[Assigned task]:
Pictures stay out of the copy. Transcribe exactly the lines from the line with "Given: Click the Advanced mode button" through the final line of the records.

[Dataset records]:

********************

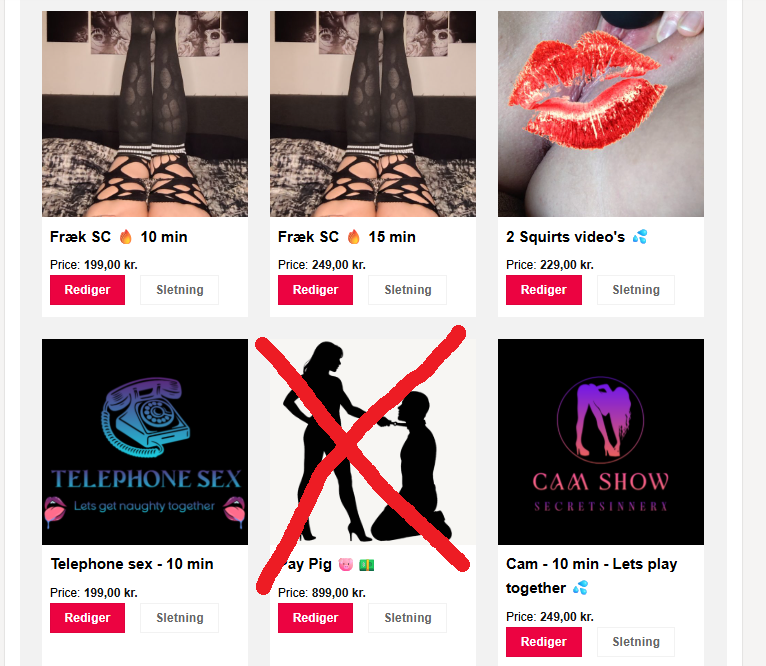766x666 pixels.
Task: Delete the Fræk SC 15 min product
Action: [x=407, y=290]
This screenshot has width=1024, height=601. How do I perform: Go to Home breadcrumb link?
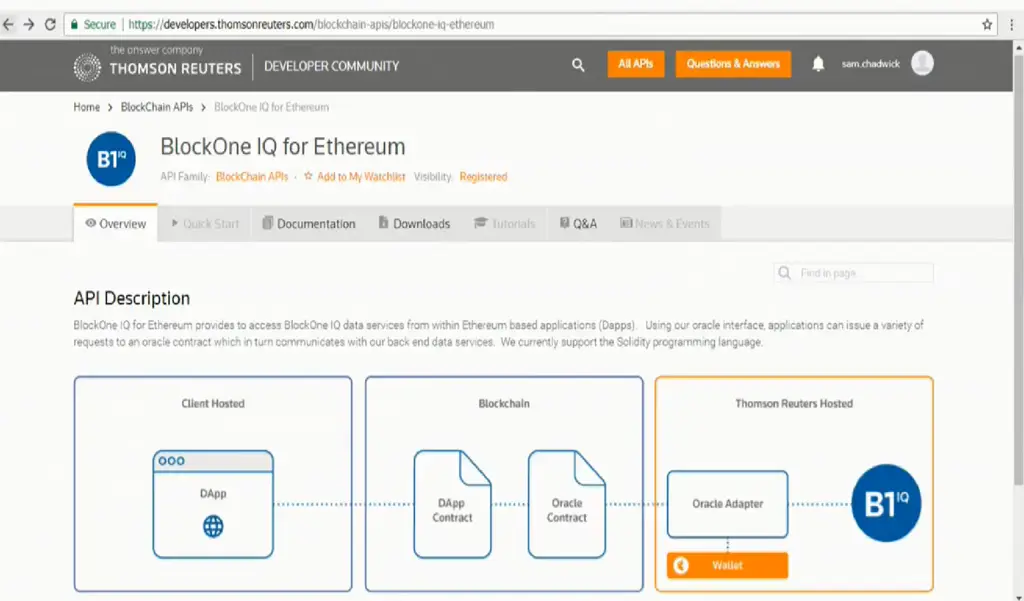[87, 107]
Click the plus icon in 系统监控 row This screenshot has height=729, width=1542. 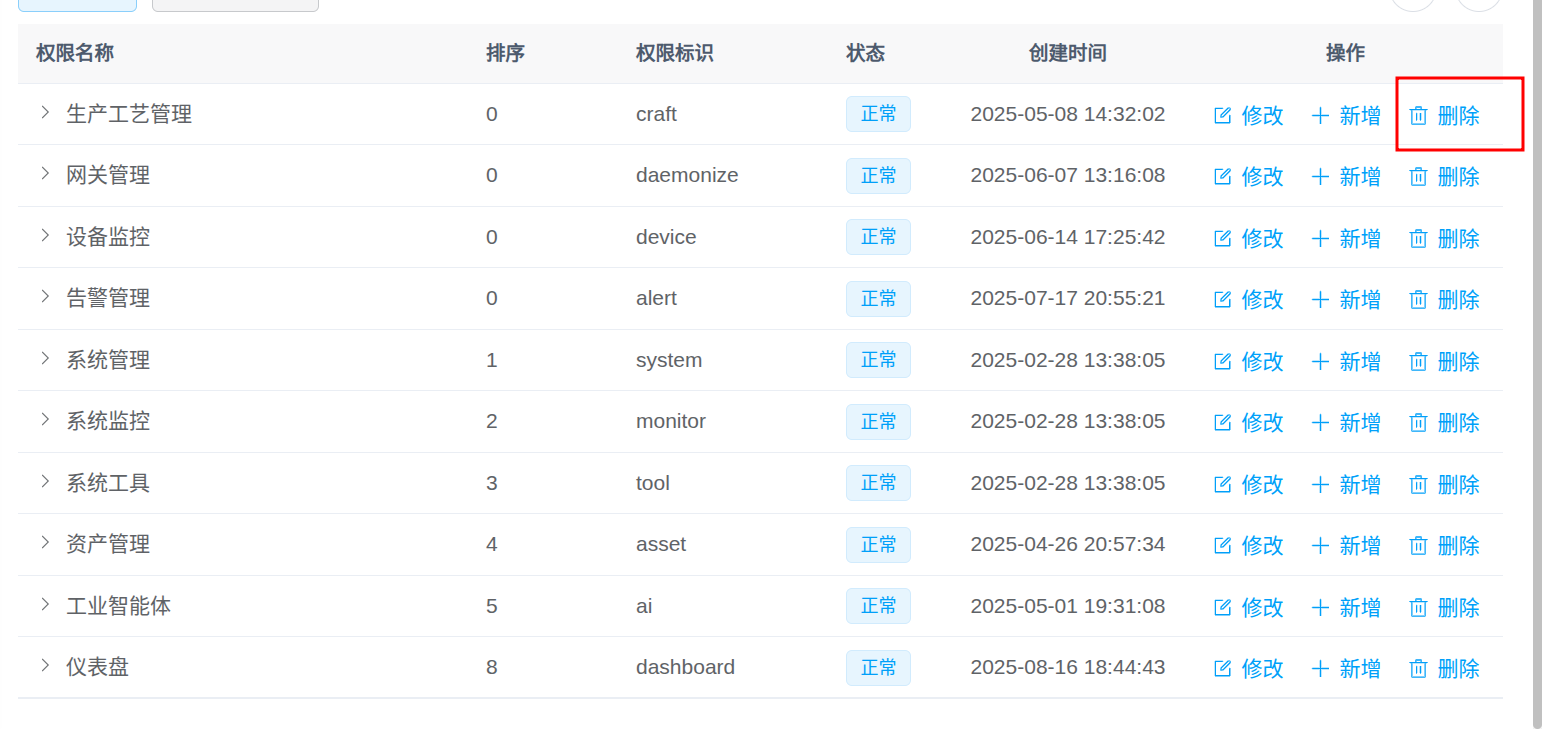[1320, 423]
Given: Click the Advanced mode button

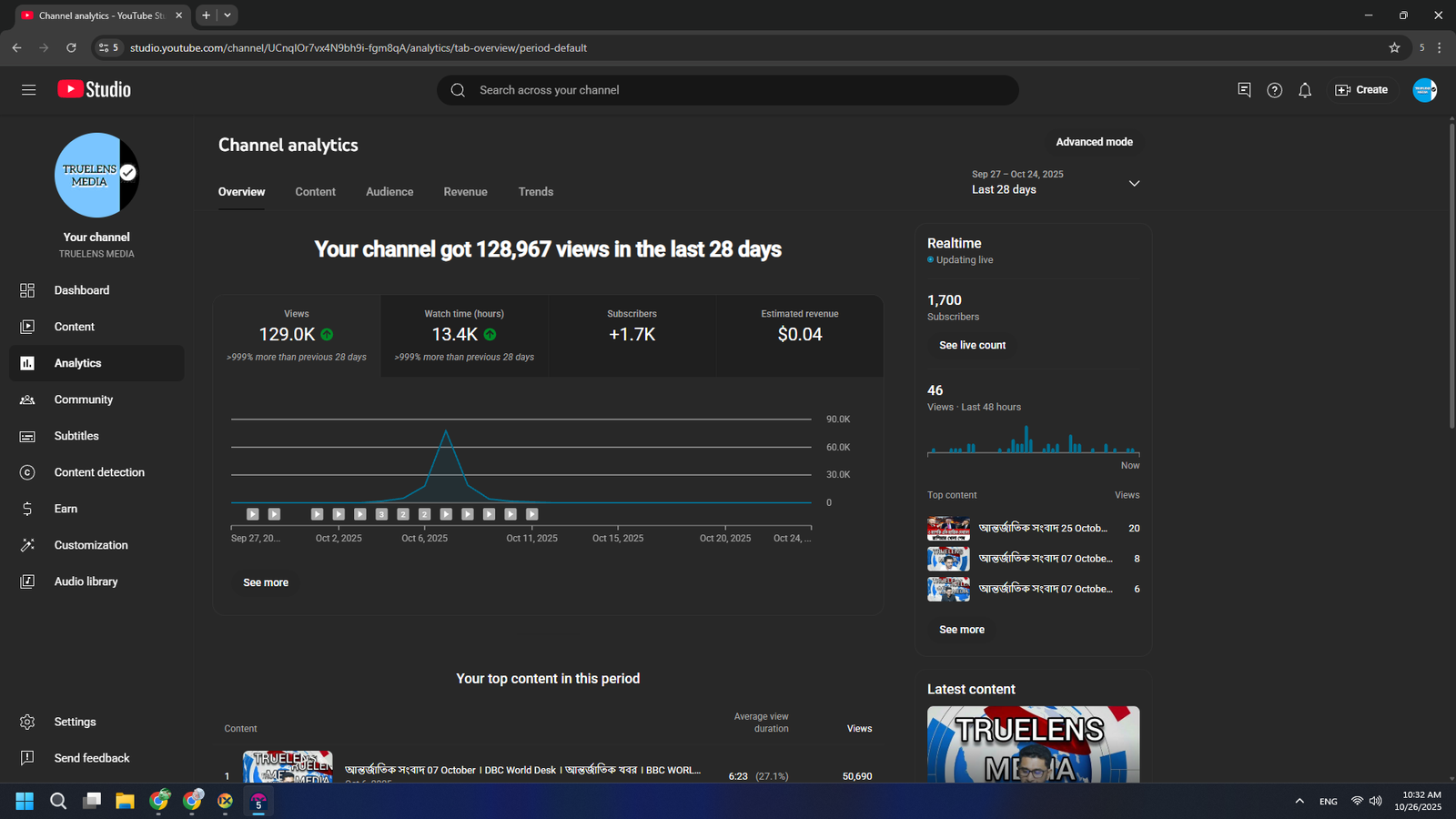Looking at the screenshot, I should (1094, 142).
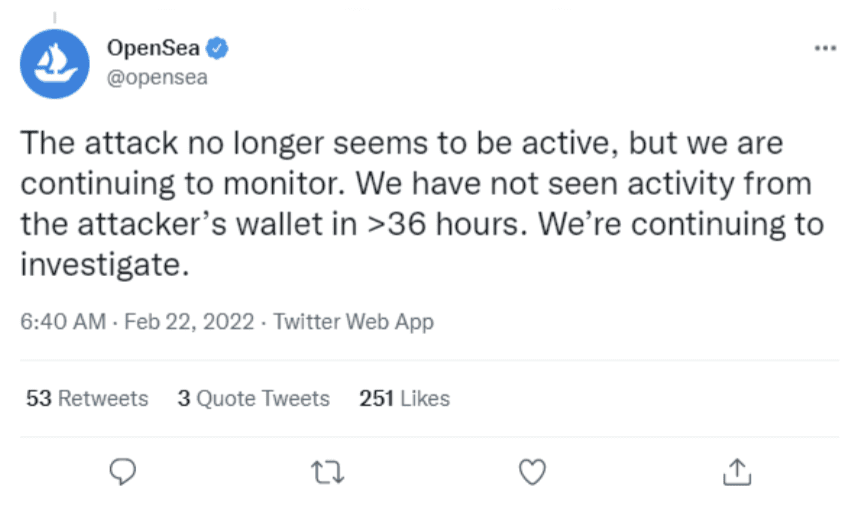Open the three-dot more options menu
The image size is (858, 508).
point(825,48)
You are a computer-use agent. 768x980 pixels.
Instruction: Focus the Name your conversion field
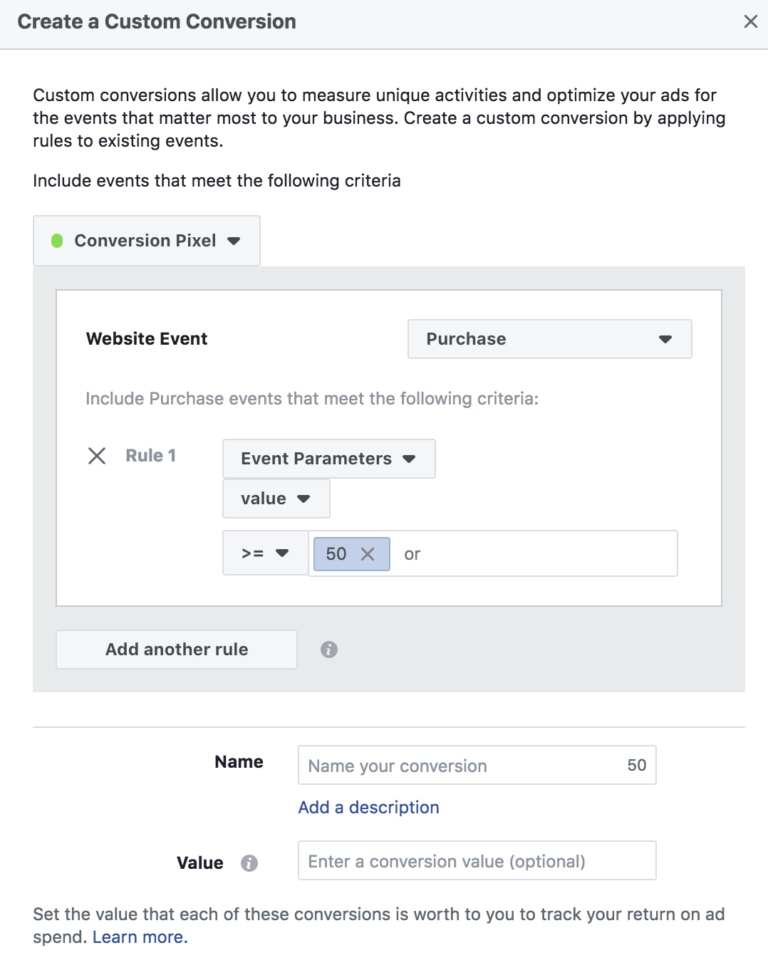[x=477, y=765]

********************

[Response to this task]:
Given: Click the Advanced mode button

Looking at the screenshot, I should (1094, 142).
Open the three-dot more options menu
The image size is (858, 508).
point(825,48)
You are a computer-use agent. 768x980 pixels.
Instruction: Focus the Name your conversion field
[x=477, y=765]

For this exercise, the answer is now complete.